Face à l’accumulation de preuves, le couple a déposé plainte pour « sévices graves », confirme Maître Christophe Gérard sur X. La répétition des faits, associée aux constatations vétérinaires sur Yoko, dessine le portrait d’un comportement criminel récurrent. Deux chats du même foyer ciblés, plusieurs félins du voisinage disparus ou retrouvés morts dans des conditions similaires.
Le jardin du voisin apparaît désormais comme l’épicentre d’une série d’actes de cruauté s’étendant sur plusieurs mois. Mais l’affaire dépasse largement le cas de ce couple. À Dollon, la peur a gagné l’ensemble de la communauté villageoise.

La Psychose S’Empare Du Village De Dollon
Sur la page Facebook « Entraide Dollon », les témoignages se multiplient et révèlent l’ampleur du phénomène. « Par chez nous absolument tous les chats ont disparu, le nôtre également », alerte un habitant le 22 novembre dernier. Le lendemain, Julie lance un avertissement glaçant : « Quelqu’un de mal intentionné s’amuse à les prendre, les tuer et les déposer dans les jardins. »

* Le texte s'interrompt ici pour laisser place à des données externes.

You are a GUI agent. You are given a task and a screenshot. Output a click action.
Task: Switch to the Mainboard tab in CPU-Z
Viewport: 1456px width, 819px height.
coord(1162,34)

Les actes de cruauté prennent diverses formes. Le 3 mars, un villageois signale, photo à l’appui, avoir retrouvé son chat « peint en rouge à la bombe ». Les disparitions massives, les découvertes macabres et les mutilations dessinent un tableau effrayant : Dollon est devenu le théâtre d’une série d’agressions systématiques contre les animaux du village.
La mobilisation sur les réseaux sociaux traduit un climat de peur collective. Les propriétaires d’animaux échangent leurs témoignages, partagent leurs alertes, tentent de protéger leurs compagnons. Chaque disparition réveille l’angoisse, chaque découverte confirme les pires craintes. Le cas de Yoko ne constitue qu’une pièce d’un puzzle bien plus vaste et inquiétant.
Face à cette terreur grandissante, les habitants attendent désormais que la justice intervienne. Mais pour Kévin et son épouse, l’attente est devenue insupportable.

Justice En Attente, Victimes En Fuite
Pour Kévin et son épouse, rester à Dollon était devenu impossible. Début mars, le couple a quitté leur domicile, refusant de vivre plus longtemps « à côté d’un psychopathe ». Cette fuite forcée illustre l’impuissance des victimes face à une procédure judiciaire dont l’issue reste lointaine : selon France 3, le voisin mis en cause ne sera jugé qu’en février 2027.